Writing a socket-based server in Python, recommended strategies?

Tags:

I was recently reading this document which lists a number of strategies that could be employed to implement a socket server. Namely, they are:

Serve many clients with each thread, and use nonblocking I/O and level-triggered readiness notification
Serve many clients with each thread, and use nonblocking I/O and readiness change notification
Serve many clients with each server thread, and use asynchronous I/O
serve one client with each server thread, and use blocking I/O
Build the server code into the kernel

Now, I would appreciate a hint on which should be used in CPython, which we know has some good points, and some bad points. I am mostly interested in performance under high concurrency, and yes a number of the current implementations are too slow.

So if I may start with the easy one, "5" is out, as I am not going to be hacking anything into the kernel.

"4" Also looks like it must be out because of the GIL. Of course, you could use multiprocessing in place of threads here, and that does give a significant boost. Blocking IO also has the advantage of being easier to understand.

And here my knowledge wanes a bit:

"1" is traditional select or poll which could be trivially combined with multiprocessing.

"2" is the readiness-change notification, used by the newer epoll and kqueue

"3" I am not sure there are any kernel implementations for this that have Python wrappers.

So, in Python we have a bag of great tools like Twisted. Perhaps they are a better approach, though I have benchmarked Twisted and found it too slow on a multiple processor machine. Perhaps having 4 twisteds with a load balancer might do it, I don't know. Any advice would be appreciated.

424

asked Mar 11 '09 11:03

Ali Afshar

2 Answers

asyncore is basically "1" - It uses select internally, and you just have one thread handling all requests. According to the docs it can also use poll. (EDIT: Removed Twisted reference, I thought it used asyncore, but I was wrong).

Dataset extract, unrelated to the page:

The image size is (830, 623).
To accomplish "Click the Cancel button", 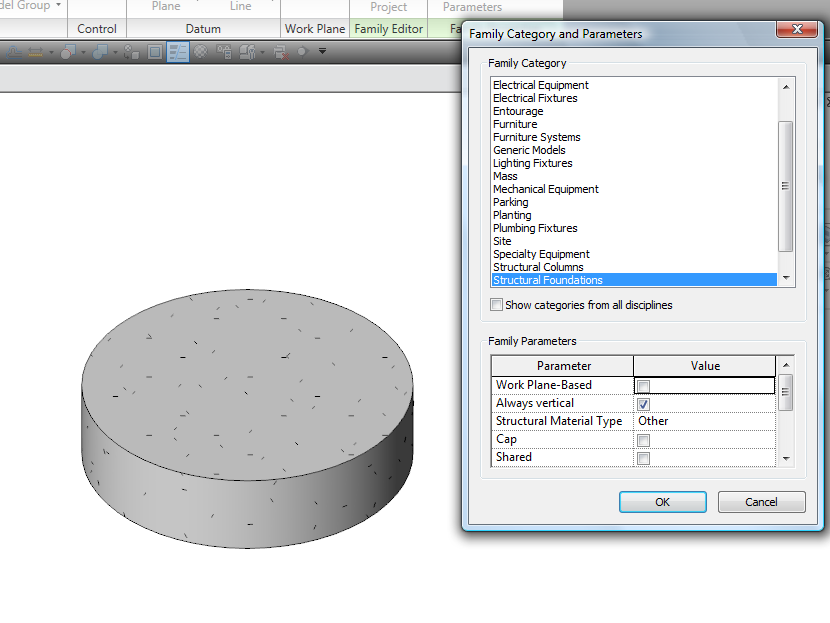I will [761, 502].
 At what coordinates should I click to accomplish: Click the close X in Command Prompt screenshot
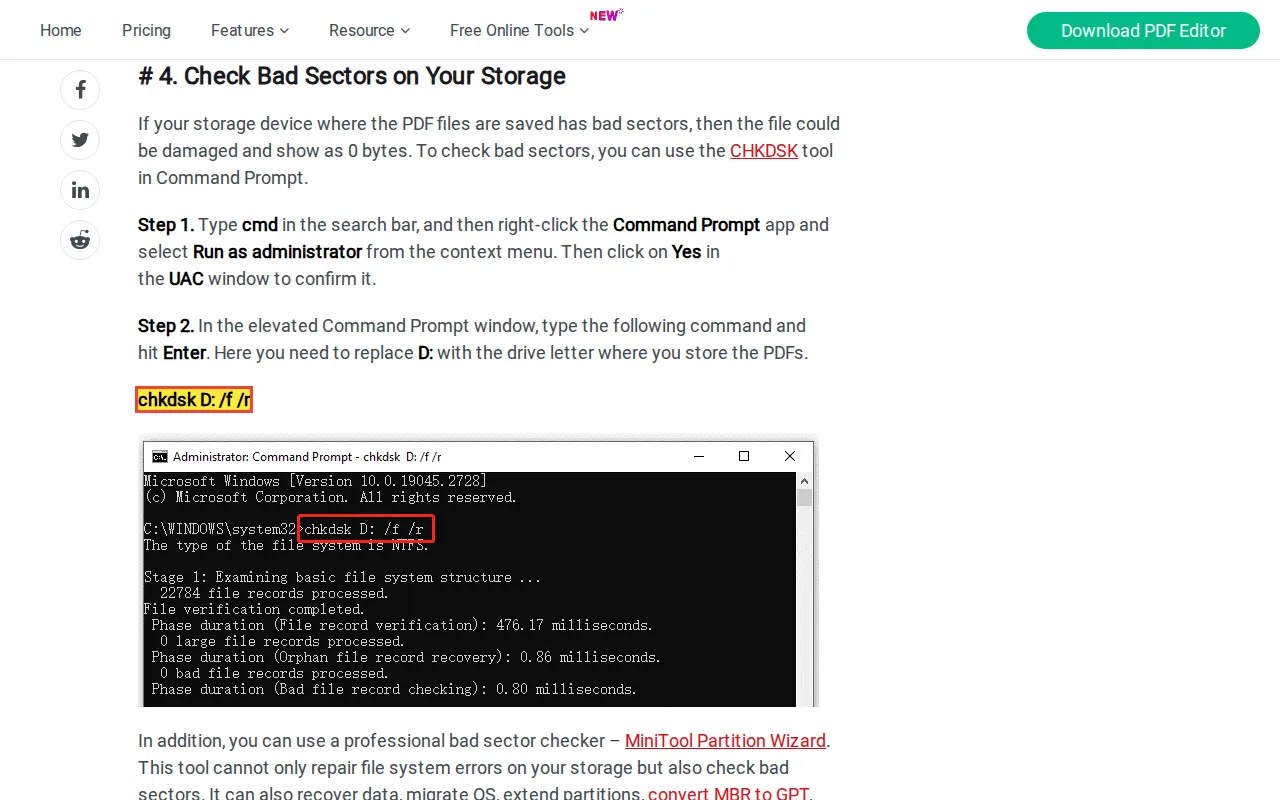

"2" might be implemented with python-epoll (Just googled it - never seen it before). EDIT: (from the comments) In python 2.6 the select module has epoll, kqueue and kevent build-in (on supported platforms). So you don't need any external libraries to do edge-triggered serving.

Don't rule out "4", as the GIL will be dropped when a thread is actually doing or waiting for IO-operations (most of the time probably). It doesn't make sense if you've got huge numbers of connections of course. If you've got lots of processing to do, then python may not make sense with any of these schemes.

For flexibility maybe look at Twisted?

In practice your problem boils down to how much processing you are going to do for requests. If you've got a lot of processing, and need to take advantage of multi-core parallel operation, then you'll probably need multiple processes. On the other hand if you just need to listen on lots of connections, then select or epoll, with a small number of threads should work.

185

answered Oct 14 '22 04:10

Douglas Leeder

How about "fork"? (I assume that is what the ForkingMixIn does) If the requests are handled in a "shared nothing" (other than DB or file system) architecture, fork() starts pretty quickly on most *nixes, and you don't have to worry about all the silly bugs and complications from threading.

Threads are a design illness forced on us by OSes with too-heavy-weight processes, IMHO. Cloning a page table with copy-on-write attributes seems a small price, especially if you are running an interpreter anyway.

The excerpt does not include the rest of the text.